Cory Finley filma su primera
película con una seguridad admirable. Sabe lo que quiere contar y cómo lo
quiere contar. La puesta en escena es clave para la creación de una atmósfera
con algo de asfixiante, bastante de perturbadora y mucho de perversa.
Dos
adolescentes planean matar al padrastro de una de ellas. Finley se
muestra hábil con un guión de pocos personajes, conversaciones incómodas y una
exposición progresiva que va desvelando el pasado de estas dos adolescentes.
Además realiza una pirueta de desviación de la trama que pudo salirle mal (el
chantaje a Anton Yelchin) pero que funciona magníficamente a la larga.

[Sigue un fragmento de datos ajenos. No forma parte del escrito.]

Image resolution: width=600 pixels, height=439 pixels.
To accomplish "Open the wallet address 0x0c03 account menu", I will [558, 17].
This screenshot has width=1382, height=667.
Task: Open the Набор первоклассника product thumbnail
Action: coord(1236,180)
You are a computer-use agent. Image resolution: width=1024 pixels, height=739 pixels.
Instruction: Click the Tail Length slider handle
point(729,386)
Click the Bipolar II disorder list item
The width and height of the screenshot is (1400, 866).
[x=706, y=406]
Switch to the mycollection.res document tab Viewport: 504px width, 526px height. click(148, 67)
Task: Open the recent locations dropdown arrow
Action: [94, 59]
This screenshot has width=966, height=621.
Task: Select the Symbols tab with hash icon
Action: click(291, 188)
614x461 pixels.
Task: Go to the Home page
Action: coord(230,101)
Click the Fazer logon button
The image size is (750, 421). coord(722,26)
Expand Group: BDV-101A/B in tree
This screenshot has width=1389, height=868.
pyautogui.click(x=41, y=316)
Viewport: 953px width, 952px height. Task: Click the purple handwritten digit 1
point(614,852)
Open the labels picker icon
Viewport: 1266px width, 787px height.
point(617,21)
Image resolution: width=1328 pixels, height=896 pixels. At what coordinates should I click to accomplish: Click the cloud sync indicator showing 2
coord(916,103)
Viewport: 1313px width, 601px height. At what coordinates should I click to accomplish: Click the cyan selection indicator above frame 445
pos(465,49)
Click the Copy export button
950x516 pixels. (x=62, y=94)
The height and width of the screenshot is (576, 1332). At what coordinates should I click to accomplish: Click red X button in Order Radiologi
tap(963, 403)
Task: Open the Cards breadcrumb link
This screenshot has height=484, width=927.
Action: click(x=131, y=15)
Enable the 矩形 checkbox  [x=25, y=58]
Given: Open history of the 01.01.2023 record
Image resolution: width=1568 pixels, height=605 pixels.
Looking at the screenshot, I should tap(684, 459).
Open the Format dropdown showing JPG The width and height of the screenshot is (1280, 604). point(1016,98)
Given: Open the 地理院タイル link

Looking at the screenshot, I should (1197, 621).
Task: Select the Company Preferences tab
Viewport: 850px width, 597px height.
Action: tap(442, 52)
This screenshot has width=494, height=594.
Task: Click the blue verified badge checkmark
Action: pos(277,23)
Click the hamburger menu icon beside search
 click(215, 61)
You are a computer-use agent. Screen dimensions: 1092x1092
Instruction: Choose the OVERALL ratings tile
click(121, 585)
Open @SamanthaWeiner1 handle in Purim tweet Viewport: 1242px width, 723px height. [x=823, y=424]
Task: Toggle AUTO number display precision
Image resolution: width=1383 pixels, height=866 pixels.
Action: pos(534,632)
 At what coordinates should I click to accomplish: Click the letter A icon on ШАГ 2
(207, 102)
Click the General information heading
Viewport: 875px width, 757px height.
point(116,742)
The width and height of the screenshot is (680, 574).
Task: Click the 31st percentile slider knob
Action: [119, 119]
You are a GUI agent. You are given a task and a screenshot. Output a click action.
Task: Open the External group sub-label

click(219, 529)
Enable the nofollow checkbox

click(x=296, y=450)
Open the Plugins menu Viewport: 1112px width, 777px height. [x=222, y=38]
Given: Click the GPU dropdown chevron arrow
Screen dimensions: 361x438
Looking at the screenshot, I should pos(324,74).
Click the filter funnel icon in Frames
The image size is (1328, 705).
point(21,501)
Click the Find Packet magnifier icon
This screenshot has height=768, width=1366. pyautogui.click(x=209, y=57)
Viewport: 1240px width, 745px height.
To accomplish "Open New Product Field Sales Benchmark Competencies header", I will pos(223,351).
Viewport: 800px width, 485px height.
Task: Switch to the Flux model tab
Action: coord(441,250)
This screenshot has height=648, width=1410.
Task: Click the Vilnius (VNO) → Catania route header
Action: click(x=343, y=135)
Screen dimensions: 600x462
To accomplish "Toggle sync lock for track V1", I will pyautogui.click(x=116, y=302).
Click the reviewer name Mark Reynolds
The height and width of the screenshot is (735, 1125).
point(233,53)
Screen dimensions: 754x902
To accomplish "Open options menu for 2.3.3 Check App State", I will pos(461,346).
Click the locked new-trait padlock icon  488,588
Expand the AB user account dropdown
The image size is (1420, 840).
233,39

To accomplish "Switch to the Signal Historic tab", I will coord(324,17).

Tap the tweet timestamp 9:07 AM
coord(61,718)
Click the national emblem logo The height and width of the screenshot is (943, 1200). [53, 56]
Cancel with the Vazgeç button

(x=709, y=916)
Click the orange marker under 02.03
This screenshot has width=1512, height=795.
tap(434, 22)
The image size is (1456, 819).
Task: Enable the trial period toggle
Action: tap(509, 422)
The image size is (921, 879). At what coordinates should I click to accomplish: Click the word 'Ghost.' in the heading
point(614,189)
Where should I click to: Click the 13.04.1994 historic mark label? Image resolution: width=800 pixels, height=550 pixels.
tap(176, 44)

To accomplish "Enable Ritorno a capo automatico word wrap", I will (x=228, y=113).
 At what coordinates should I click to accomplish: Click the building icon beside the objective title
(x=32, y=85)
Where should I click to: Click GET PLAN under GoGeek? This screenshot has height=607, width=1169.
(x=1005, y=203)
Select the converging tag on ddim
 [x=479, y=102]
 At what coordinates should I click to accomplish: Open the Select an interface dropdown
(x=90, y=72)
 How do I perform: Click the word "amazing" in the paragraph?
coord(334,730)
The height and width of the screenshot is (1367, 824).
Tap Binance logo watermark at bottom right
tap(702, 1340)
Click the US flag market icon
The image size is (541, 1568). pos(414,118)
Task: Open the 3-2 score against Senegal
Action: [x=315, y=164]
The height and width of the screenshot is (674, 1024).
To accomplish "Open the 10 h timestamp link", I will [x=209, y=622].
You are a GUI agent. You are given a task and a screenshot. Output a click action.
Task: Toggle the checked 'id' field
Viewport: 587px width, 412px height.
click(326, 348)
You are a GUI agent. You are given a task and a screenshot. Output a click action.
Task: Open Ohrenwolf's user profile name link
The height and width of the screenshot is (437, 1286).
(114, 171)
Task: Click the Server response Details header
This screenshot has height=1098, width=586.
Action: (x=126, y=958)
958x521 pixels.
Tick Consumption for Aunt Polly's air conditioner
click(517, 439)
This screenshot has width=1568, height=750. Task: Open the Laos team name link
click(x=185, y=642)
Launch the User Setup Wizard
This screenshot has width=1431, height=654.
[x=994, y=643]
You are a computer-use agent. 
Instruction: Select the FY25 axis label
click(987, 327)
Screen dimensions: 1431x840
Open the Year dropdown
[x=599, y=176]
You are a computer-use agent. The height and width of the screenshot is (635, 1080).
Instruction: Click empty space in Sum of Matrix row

Porque se trata de evitar clichés y mostrar que la vida no siempre discurre
como lo esperamos y, desde luego, no según los cánones de los guiones
prefabricados hollywoodienses.
Desde
luego gran parte del mérito está en las actuaciones de Anya Taylor-Joy
y Olivia Cooke, ambas perfectas en sus papeles. Qué buena la escena de
las lágrimas.
No
pasan muchas cosas en la película, pero el director sabe mantener la intriga y
se muestra ágil en el manejo de la cámara y en los tiempos.
El
final es tan incómodo, tan atípico, tan inesperado como todo lo demás. Un
extraño pacto entre las adolescentes ¿o tal vez la manipulación de una de ellas?
Una
pequeña sorpresa, retorcida, entretenida, solvente.